The review petition contended that the December 11 judgement of the apex court setting aside the Delhi High Court verdict decriminalising sexual intercourse between same sex of consenting adults is “unsustainable”.

The Centre’s petition settled by Attorney General G.E Vahavati sought that oral arguments be heard in an open court before disposing of its review petition.

The review petitions are generally decided in chamber hearing.

In the petition filed through advocate Devdutt Kamath, the Centre has taken 76 grounds to contend that the judgement passed by Justice G.S Singhvi (since retired) and Justice S.J Mukhopadhaya “suffers from errors apparent on the face of the record, and is contrary to well-established principles of law laid down by this court enunciating the width and ambit of Fundamental Rights under Articles 14, 15 and 21 of the Constitution.”

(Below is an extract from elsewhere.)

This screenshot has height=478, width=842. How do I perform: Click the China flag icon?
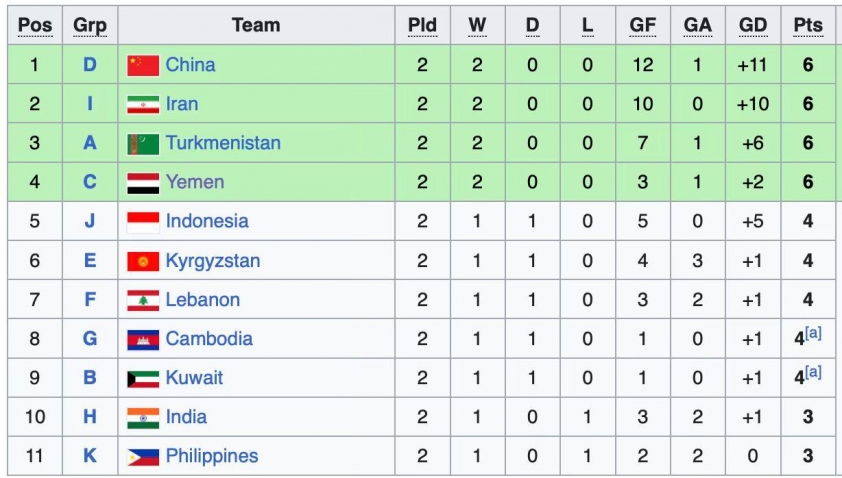click(x=143, y=66)
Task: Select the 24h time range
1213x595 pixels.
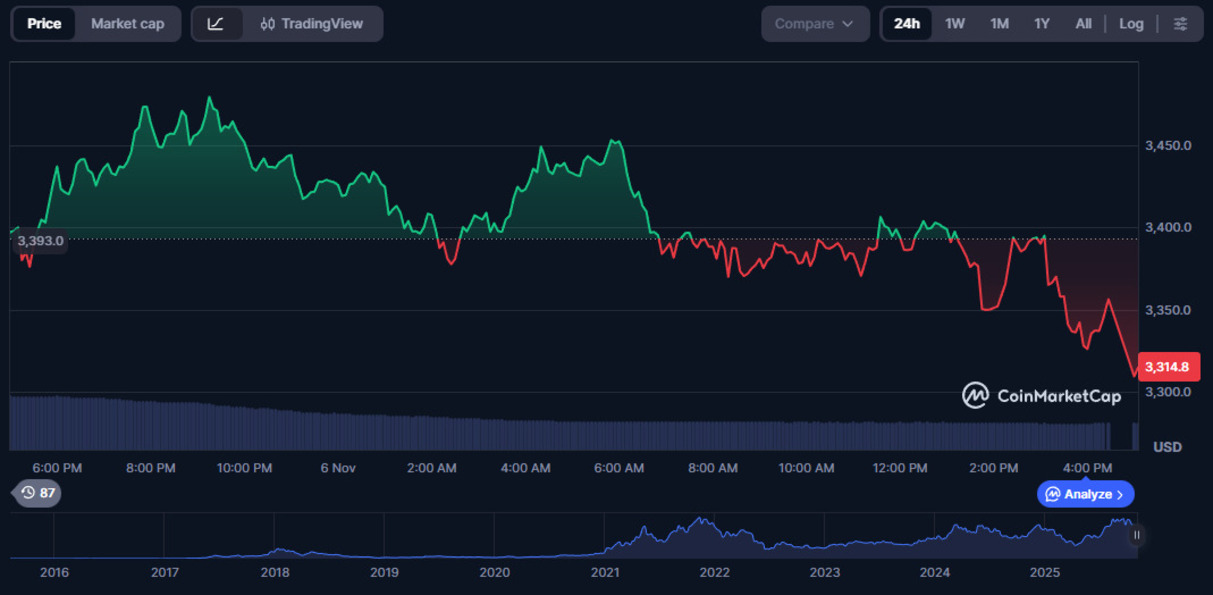Action: click(x=907, y=24)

While setting aside the July 2, 2009 judgement of the Delhi High Court, the apex court had held that Section 377 (unnatural sexual offences) of the IPC does not suffer from the vice of unconstitutionality and that the declaration made by the High Court is legally unsustainable.

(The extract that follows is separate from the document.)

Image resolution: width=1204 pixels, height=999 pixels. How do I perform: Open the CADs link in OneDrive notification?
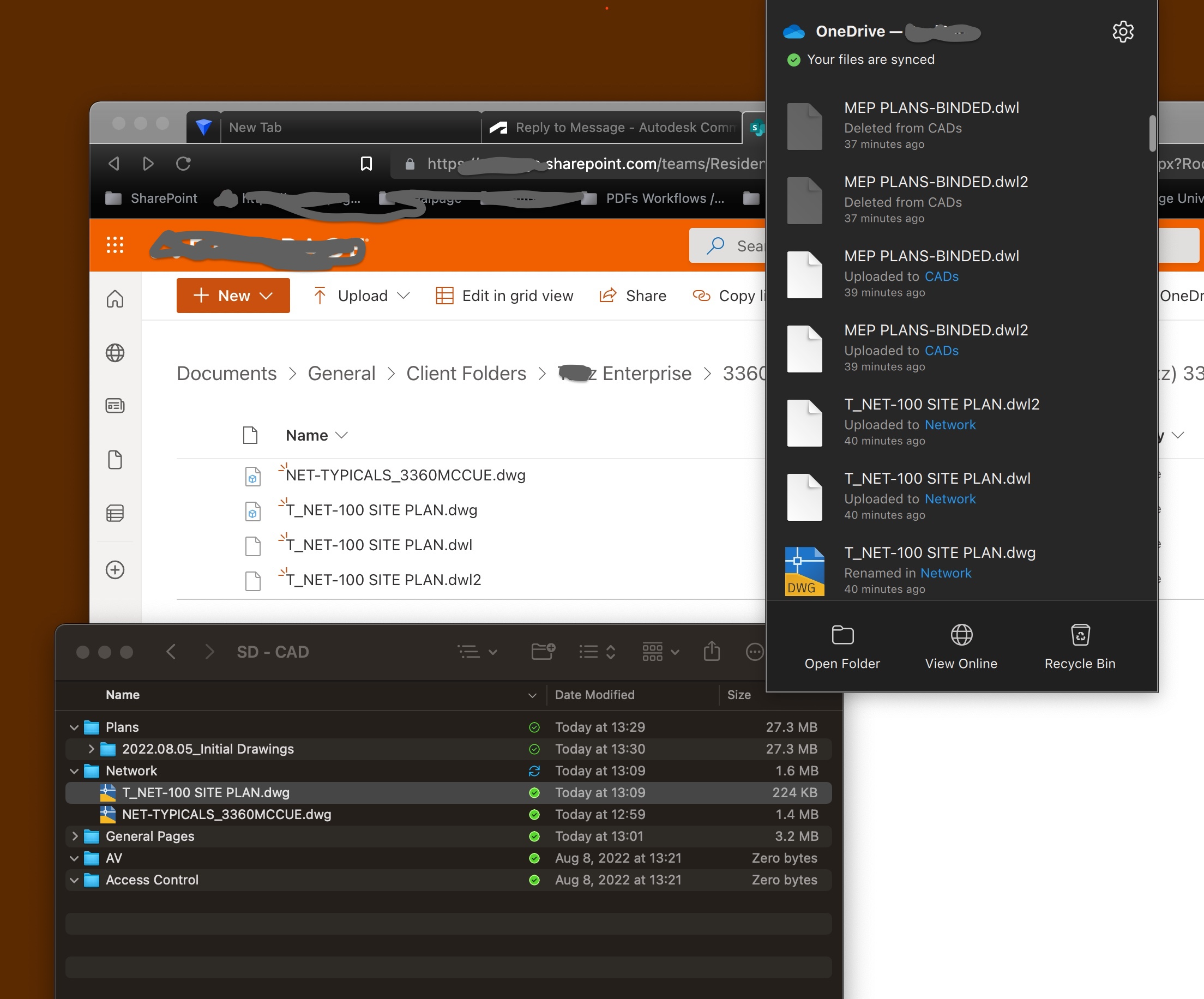click(x=941, y=276)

Criminalising homosexuality

The review petition filed by Ministry of Home Affairs said Section 377 of the IPC, insofar as it criminalises consensual sexual acts in private, falls foul on the principles of equality and liberty enshrined in the Constitution.

“It is further submitted that Section 377 which criminalises intercourse ‘against the order of nature’ is a reflection of outdated sodomy laws of the United Kingdom which were transplanted into India in 1860.

“They do not have any legal sanctity and in any case are unlawful in view of the constitutional mandate of Articles 14, 15 and 21 of the Constitution,” the petition said, adding this court has held that “a statute which was justified when enacted could, with the passage of time, become arbitrary and unreasonable.”

Further, the Centre contended that the apex court arrived at various conclusions which are contrary to well-established canons of law as laid down by this court.

“The Union of India, in the present review, will deal with each such conclusion to show errors apparent on the face of the record, being wholly contrary to well-established canons of law,” it said.

While assailing the verdict, that came under attack as being “medieval and regressive,” the review petition said the submissions of the Centre made during the hearing of the appeal that the high court’s judgement did not suffer from any legal infirmity were not at all considered by the apex court.

“The Union of India, through Ministry of Home, had taken a categorical stand at the time of hearing of the appeal before this court that there was no legal error in the judgement of the High Court dated July 2, 2009, and, therefore, no appeal was filed by the Union of India against the said judgement,” the review petition said.